With MPs back in the House of Commons, By George thought it helpful to provide our elected representatives with proverbial wisdom that, if taken to heart, could lead to a more productive (and civil) legislature. (If our By George Journal readers are so inclined, this list of 10 proverbs would be a perfect missive to forward to your MPs.)
- Law is a necessary evil.
- Pass as few laws as possible, consistent with the demands of justice and the maintenance of order.
- Where custom is sufficient, there is no need for law.
- Do not pass laws that cannot, or will not, be enforced, for such breed contempt for both the law and the State.
- Penalties must be minimally sufficient to deter infractions, given adequate enforcement. Less renders the law ineffective; more inflicts unnecessary pain.

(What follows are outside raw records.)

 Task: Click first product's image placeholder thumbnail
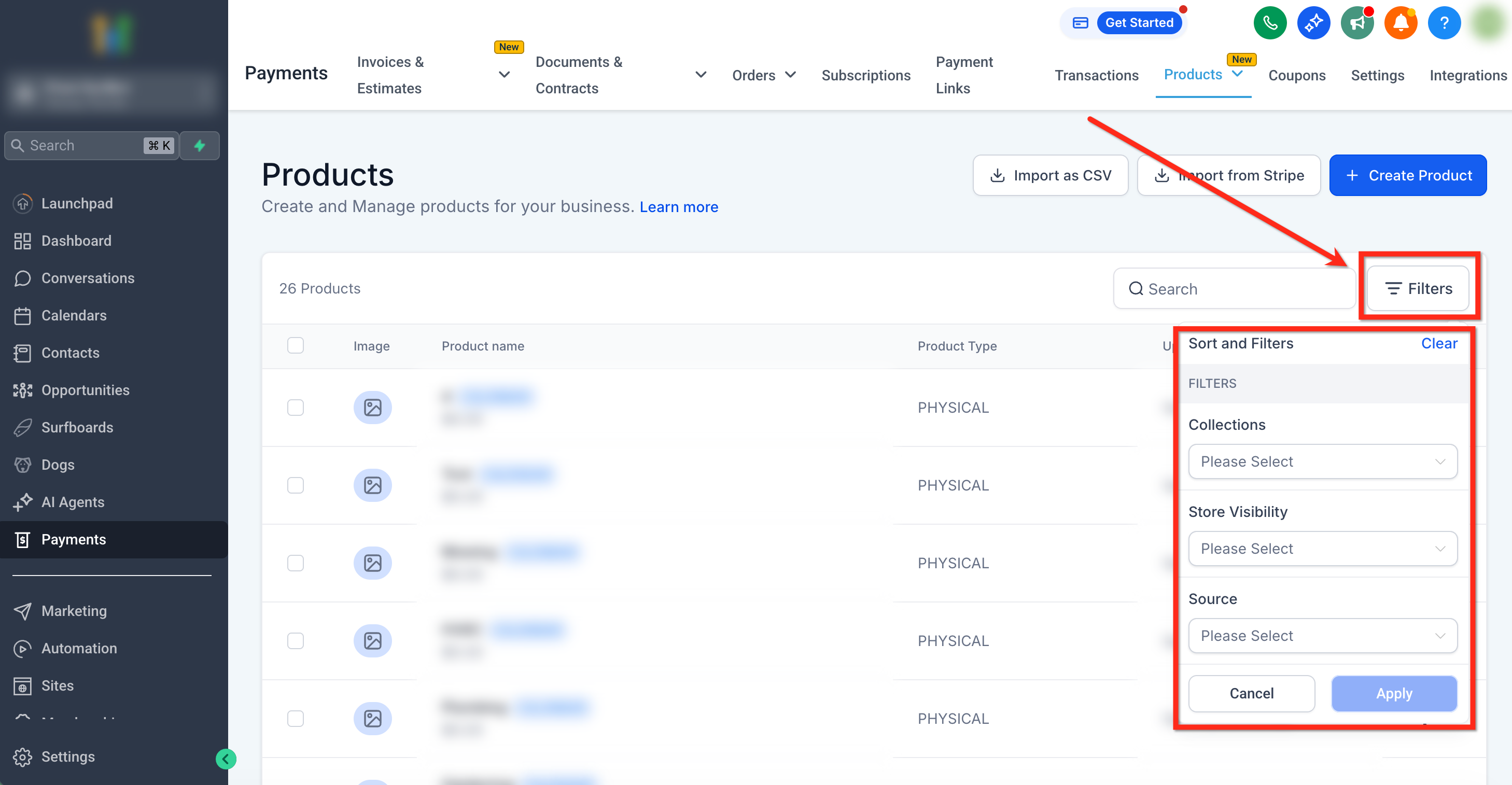click(x=372, y=408)
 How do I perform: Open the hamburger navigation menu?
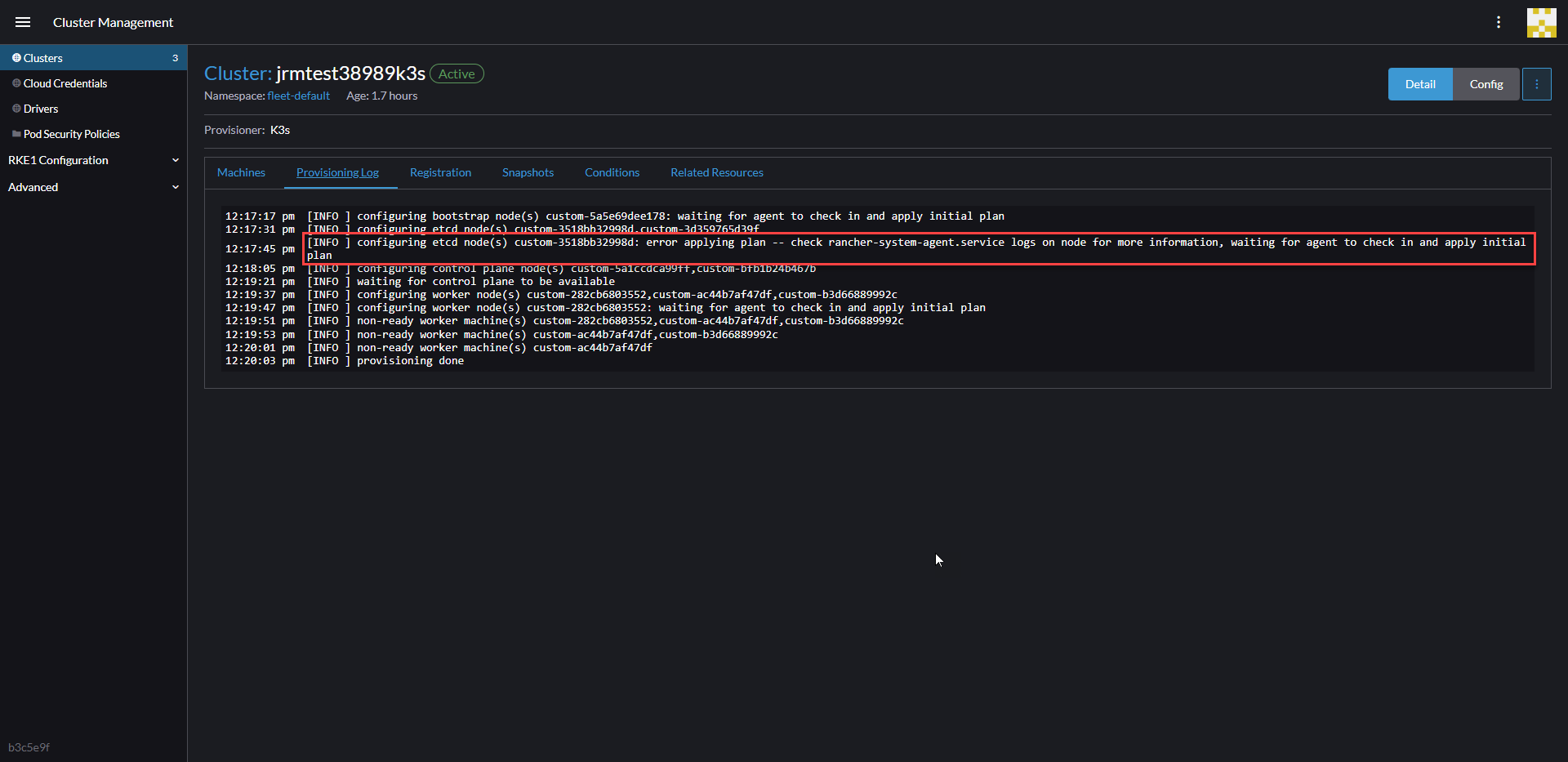(22, 22)
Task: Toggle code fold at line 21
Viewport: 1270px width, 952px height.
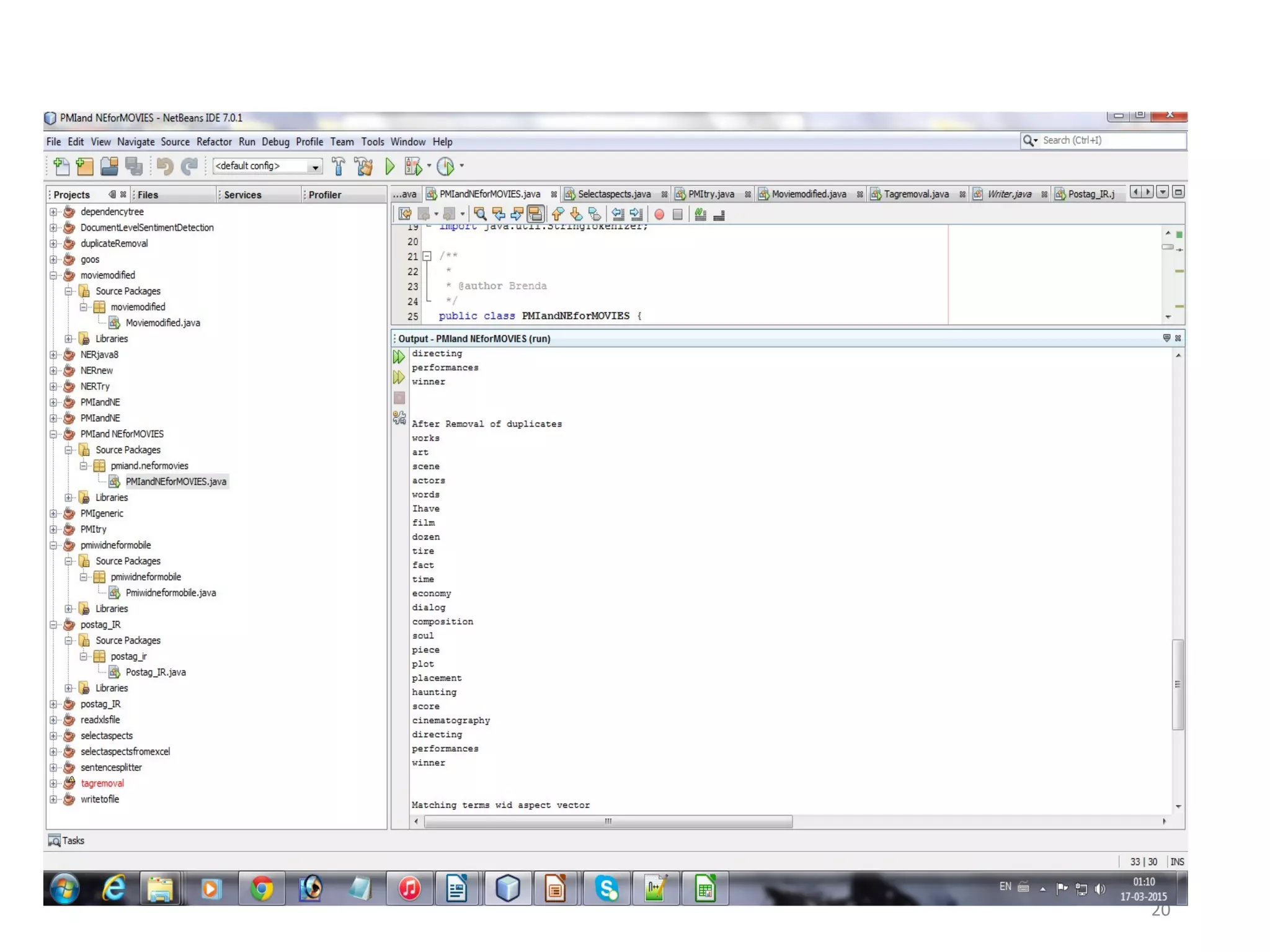Action: (427, 256)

- There is an inverse proportion between the severity necessary to deter infractions and the certainty of punishment.
- Enshrine your principles in constitutions, codify your common sense in laws, and leave the rest to regulation.
- Even more than on your wisdom, the legitimacy of the State depends on your integrity.
- In public life, integrity requires not only an honest heart but an honest face.
- Your primary object must always be not the satisfaction of your constituents but the continued legitimacy of the State, for upon that depends the welfare, even the survival, of us all.
It bears repeating for those MPs who might have skimmed over these words: the legitimacy of the House of Commons and what it represents depends on your integrity.